重点:两阶段训练、12 层 Decoder、任务特化线性头
1. 为什么要预训练?
2018 年之前,NLP 常常为每个任务单独训练模型,数据依赖大、泛化差。GPT-1
认为语言建模就是一个通用的「自监督」目标:预测下一个 token 的概率。当模型学会语言结构后,只需少量有标签数据就能微调到具体任务。
核心公式
预训练目标是最大化 ∑ log P(w_t | context_t; θ)。微调阶段在 Transformer 顶部添加任务层,最小化对应的
cross-entropy。
2. 两阶段训练流程
预训练 + 微调的二阶段 pipeline 是后续 GPT/BERT/T5 的共同底座。 - 预训练设置:上下文窗口 512,12 层 Transformer Decoder,隐藏维度 768,注意力头 12,参数约
117M。
- 微调策略:在每个任务上附加一个浅层分类器或指针网络,部分任务引入任务描述 + 输入拼接。
3. 模型解剖
12 层解码器,每层包含 Masked Self-Attention + 前馈网络 + 残差层归一化。 - 只保留解码器堆叠(没有 encoder),依靠 mask 强制自回归。
- 前馈层使用 GELU 激活;LayerNorm 放在残差之后(Post-LN)。

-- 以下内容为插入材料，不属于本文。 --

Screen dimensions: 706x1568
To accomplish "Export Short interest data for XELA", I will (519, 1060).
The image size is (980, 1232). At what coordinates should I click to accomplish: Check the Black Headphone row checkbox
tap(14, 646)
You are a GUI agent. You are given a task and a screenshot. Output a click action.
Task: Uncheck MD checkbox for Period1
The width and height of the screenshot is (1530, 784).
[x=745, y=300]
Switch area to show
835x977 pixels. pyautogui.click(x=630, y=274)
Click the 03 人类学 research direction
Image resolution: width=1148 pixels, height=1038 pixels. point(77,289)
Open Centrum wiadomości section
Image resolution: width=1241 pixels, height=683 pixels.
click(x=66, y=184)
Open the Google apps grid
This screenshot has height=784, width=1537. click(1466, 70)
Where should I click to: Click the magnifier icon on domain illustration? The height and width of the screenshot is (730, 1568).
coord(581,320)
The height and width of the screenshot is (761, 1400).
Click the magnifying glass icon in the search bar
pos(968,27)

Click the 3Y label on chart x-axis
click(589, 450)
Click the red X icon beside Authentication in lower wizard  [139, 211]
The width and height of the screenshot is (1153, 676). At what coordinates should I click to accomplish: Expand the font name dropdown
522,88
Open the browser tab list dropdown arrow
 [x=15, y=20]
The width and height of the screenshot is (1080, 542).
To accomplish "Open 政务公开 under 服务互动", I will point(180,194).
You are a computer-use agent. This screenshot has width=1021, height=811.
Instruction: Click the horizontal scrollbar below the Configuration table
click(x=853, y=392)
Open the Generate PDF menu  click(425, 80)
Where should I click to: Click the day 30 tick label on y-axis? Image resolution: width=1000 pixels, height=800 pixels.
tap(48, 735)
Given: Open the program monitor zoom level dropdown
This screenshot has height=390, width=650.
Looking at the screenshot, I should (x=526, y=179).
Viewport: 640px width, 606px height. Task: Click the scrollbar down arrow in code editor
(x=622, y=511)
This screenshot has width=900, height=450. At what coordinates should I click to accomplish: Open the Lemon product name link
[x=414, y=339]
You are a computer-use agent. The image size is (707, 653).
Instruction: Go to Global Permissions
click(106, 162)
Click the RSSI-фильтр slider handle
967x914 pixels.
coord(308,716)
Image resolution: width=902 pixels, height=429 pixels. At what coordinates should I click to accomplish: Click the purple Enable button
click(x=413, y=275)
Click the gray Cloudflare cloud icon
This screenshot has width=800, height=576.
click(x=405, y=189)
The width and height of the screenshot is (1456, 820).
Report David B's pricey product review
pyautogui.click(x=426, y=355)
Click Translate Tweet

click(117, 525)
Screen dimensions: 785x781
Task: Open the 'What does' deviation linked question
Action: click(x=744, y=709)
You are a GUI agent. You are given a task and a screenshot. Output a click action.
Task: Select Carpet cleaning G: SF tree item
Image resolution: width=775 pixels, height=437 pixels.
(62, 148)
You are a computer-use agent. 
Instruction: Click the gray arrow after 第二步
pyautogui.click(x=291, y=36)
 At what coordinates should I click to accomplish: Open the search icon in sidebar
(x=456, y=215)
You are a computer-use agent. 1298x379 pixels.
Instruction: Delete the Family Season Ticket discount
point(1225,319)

- 微调阶段在最后一层上接 task head,例如 MLP 分类器或 pointer network。
4. 多任务适配技巧
- 自然语言提示:在输入前拼接诸如 “Question: … Answer:” 的提示,统一不同任务的输入格式。
- Span Prediction:对于问答任务,模型预测 answer span 的起止位置(类似 Pointer
Networks)。
- 无标签数据增强:使用语言模型生成的候选句子来扩展训练数据,缓解过拟合。
5. 局限与启发
虽然 GPT-1 在多个 GLUE 任务上领先于同年代模型,但仍存在如下限制:
- 数据规模小:BookCorpus 仅 ~5GB 文本,语域单一。
- 任务仍需微调:模型无法直接零样本推理。
- 上下文长度 512,无法覆盖长文本推理。
即便如此,GPT-1 证明了「先学语言,再学任务」的可行性,并为 GPT-2 的扩大规模与 zero-shot 实验铺平道路。